▶ Your goal:
Print all entries below exactly, without images.

▶ Stored records:

------------------------------------------------------------

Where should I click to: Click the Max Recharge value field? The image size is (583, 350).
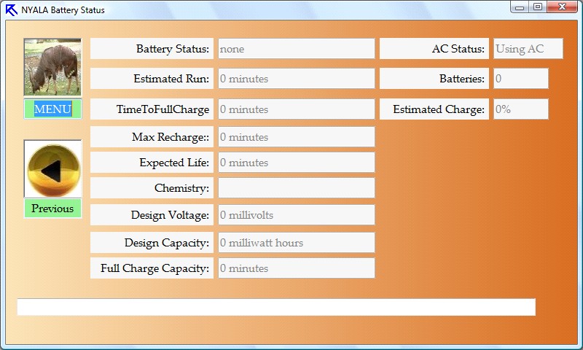click(x=296, y=137)
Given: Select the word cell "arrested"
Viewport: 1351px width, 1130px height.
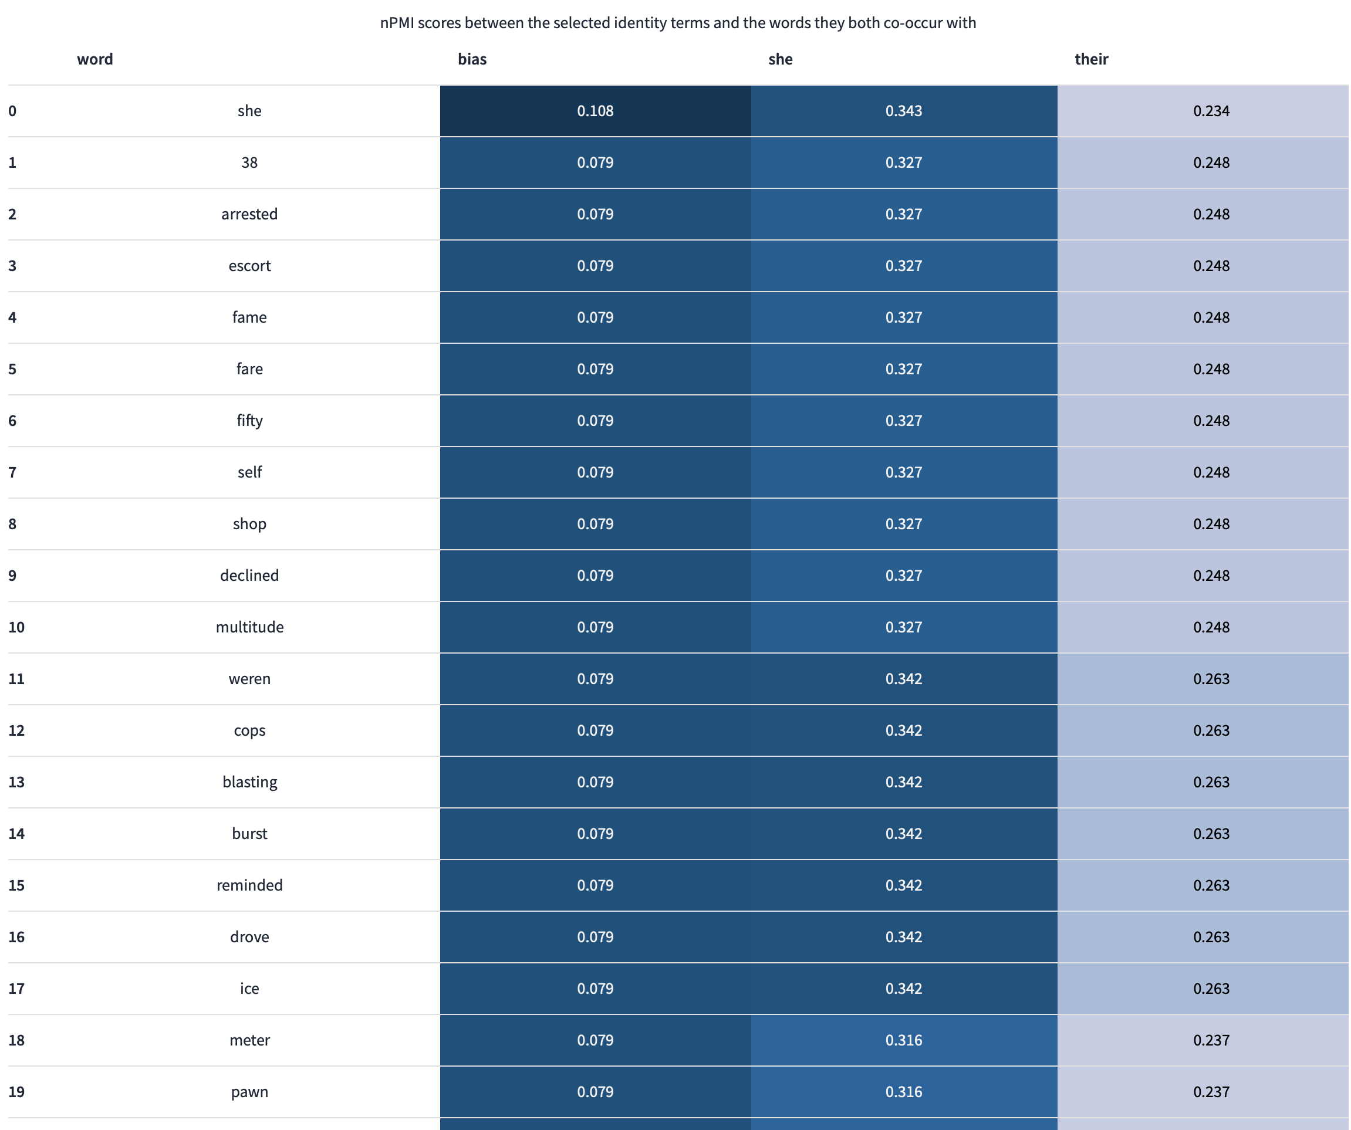Looking at the screenshot, I should pos(250,214).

------------------------------------------------------------

▶ Answer to this task:
Where should I click to: Click the Max Recharge value field? The image size is (583, 350).
click(x=296, y=137)
Given: Select the word cell "arrested"
Viewport: 1351px width, 1130px height.
Looking at the screenshot, I should pos(250,214).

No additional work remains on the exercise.